Multivariate spatio-temporal models with latent dynamics for cardiovascular disease prediction with heterogeneous factors

Out-of-hospital cardiac arrest (OHCA), acute coronary syndrome (ACS), and stroke are the leading causes of out-of-hospital deaths. These are all time-sensitive cardiovascular diseases (CVDs), i.e. prompt access to the patient and early intervention significantly affect immediate outcome, survival, and neurological recovery. The main objective of this research is to develop novel realistic and interpretable statistical models and algorithms that, integrating diverse sources of data, aim to reduce the time to intervention of first responders and ambulance arrival, ultimately leading to a significant mortality reduction and improved neurological outcomes. This wide-ranging goal will be achieved by identifying, thanks to the developed methodologies, high-risk areas and by timely predicting, with accuracy and uncertainty quantification, areas of expected future higher risk.
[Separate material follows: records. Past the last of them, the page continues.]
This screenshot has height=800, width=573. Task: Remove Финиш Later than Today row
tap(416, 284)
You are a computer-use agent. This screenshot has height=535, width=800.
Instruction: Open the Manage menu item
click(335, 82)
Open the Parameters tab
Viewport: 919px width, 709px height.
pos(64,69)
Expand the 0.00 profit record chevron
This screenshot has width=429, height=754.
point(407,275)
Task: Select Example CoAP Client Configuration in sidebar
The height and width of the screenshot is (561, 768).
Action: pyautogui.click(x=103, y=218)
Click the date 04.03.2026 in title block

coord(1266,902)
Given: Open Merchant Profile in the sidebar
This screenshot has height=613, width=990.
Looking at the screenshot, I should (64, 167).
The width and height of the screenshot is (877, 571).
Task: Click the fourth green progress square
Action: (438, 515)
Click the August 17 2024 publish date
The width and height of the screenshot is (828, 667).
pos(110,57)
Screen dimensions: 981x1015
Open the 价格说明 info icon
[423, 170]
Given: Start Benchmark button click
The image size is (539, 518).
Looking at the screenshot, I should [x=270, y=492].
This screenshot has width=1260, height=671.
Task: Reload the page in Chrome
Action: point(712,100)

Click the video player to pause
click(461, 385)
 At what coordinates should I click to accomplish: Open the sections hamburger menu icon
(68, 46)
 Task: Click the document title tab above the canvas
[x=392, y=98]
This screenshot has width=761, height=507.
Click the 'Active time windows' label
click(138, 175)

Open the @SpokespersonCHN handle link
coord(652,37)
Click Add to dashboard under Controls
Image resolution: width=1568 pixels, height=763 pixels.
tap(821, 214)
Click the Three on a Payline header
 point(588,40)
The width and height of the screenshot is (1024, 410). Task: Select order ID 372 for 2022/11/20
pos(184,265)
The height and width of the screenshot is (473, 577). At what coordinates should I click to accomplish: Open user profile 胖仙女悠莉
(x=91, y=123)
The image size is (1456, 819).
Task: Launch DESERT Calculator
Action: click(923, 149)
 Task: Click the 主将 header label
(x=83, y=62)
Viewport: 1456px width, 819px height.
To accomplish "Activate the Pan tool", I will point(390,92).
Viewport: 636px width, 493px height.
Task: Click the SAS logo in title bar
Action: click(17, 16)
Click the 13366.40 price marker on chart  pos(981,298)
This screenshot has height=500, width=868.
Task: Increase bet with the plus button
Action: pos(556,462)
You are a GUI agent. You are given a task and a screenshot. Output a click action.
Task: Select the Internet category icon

More specifically, we will first estimate and predict the OHCA risk for the municipalities of Ticino by designing a model which accounts for temporal and spatial heterogeneity, space-time interactions, inflation of zero events, demographic features, climate and environmental factors, and with careful prior elicitation. The scalable Bayesian space-time statistical models will be calibrated on different (large and heterogeneous) data sources and will be estimated by the INLA methodology. Furthermore, we suggest the methodological extension of the space-time model to a hidden Markov random field of dynamically varying dimension, with the aim of clustering municipalities over time in a reduced number of groups having comparable cardiovascular risk level. Subsequently, we will extend the model to jointly include other time-sensitive CVDs such as ACS and stroke. Because OHCA may be the presenting disease of ACS or of a massive stroke event, the question arises as of whether the spatio-temporal distributions of ACS and stroke are similar to the distribution of OHCA, and if ACS or stroke events can be used as proxy to forecast OHCA.